There are words for losing people.

Widow.

Orphan.

Language tries to make sense of grief,

to give it a place to sit, a name you can call it so maybe it feels contained.

But there is no word for losing a child.

Especially not like this.

Because this isn't just loss.

Loss has edges.

It has a moment-a line where before

becomes after.

You can point to it, even if it breaks you.

But this?

This is something else entirely.

My daughter is gone.

And I don't know why.

I don't know how.

I don't know what her last moments looked like.

I don't know if she was scared, if she was alone, if she called out for someone who couldn't reach her.

I don't know.

And that not knowing...it doesn't just hurt. It consumes.

Grief, people think, is about missing someone. And it is.

It's in the quiet spaces where her voice should be. In the moments where something happens and your first instinct is to tell her...and then it hits you all over again that you can't.

It's in the memories that play on a loop-her laugh, her face, the way she existed so fully in this world.

But this kind of grief comes with something else attached to it.

Questions.

Relentless, unforgiving questions that have no answers.

You live in a constant state of what if.

What if I had done something different?

What if I had been there?

What if I missed something, didn't see something, didn't say something I should have said?

Your mind becomes a place you can't escape from.

It rewinds.

Replays.

Rebuilds scenarios that don't change the outcome-but you run them anyway.

Because doing nothing feels worse.

There's guilt too. Heavy. Unshakable.

The kind that doesn't care about logic or reason.

Because somewhere deep inside, there's a voice that says:

You were her mother. You were supposed to protect her.

And it doesn't matter what the truth is-that voice doesn't let go.

People say time helps. That it softens things.

That eventually, you learn how to carry it.

Maybe that's true for some kinds of loss.

But this?

This doesn't soften.

You just learn how to exist around it.

There's no closure here.

No neat ending. No explanation that ties it all together and let's you breathe a little easier.

Just a hole where she should be.

A life that keeps moving forward when a part of you is still standing still, waiting for answers that may never come.

And yet...you wake up.

You keep going. Not because you've healed. Not because it's easier.

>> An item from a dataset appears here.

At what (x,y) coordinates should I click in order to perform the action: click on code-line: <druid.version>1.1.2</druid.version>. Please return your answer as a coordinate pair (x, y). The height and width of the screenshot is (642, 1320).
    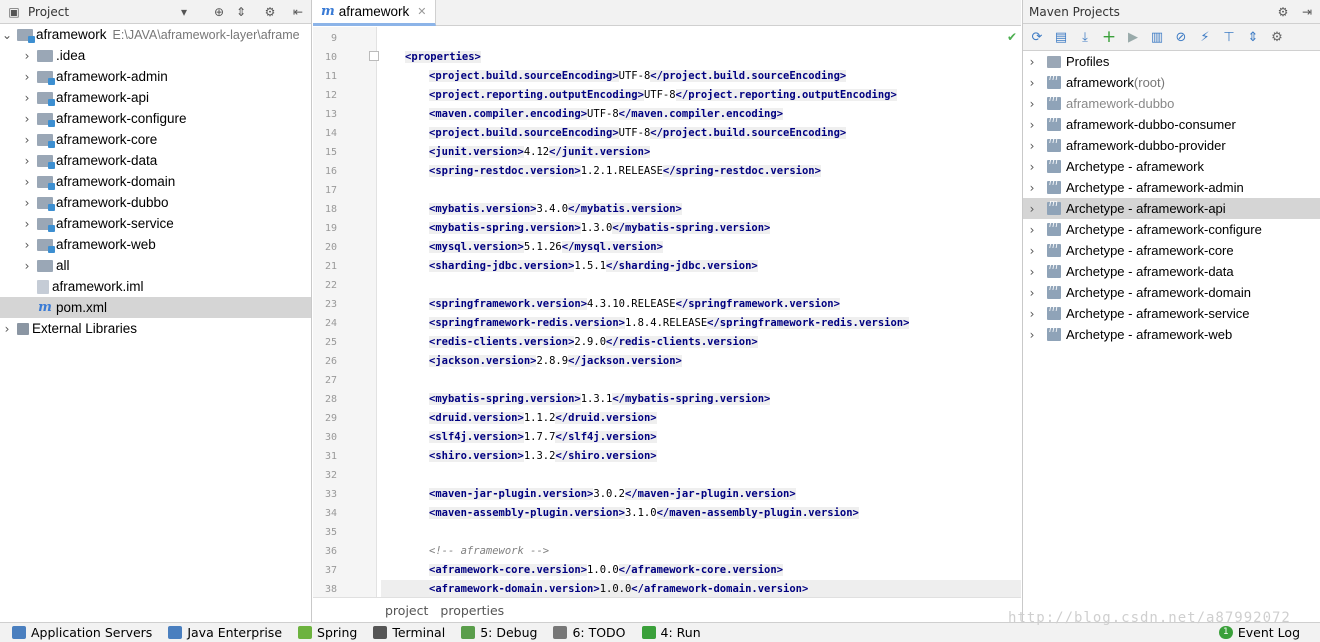
    Looking at the image, I should click on (701, 418).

But because somehow, even in the middle of devastation, life demands it.

I carry her with me. In everything.

In the quiet. In the chaos. In the moments that feel too heavy to hold.

She is still here-in memory, in love, in the pieces of me that will never be the same.

But the truth is...

There will always be a part of me searching. Wondering. Asking questions into a silence that doesn't answer back.

This isn't a story about moving on. It's a story about learning how to live with a loss that never really lets you go.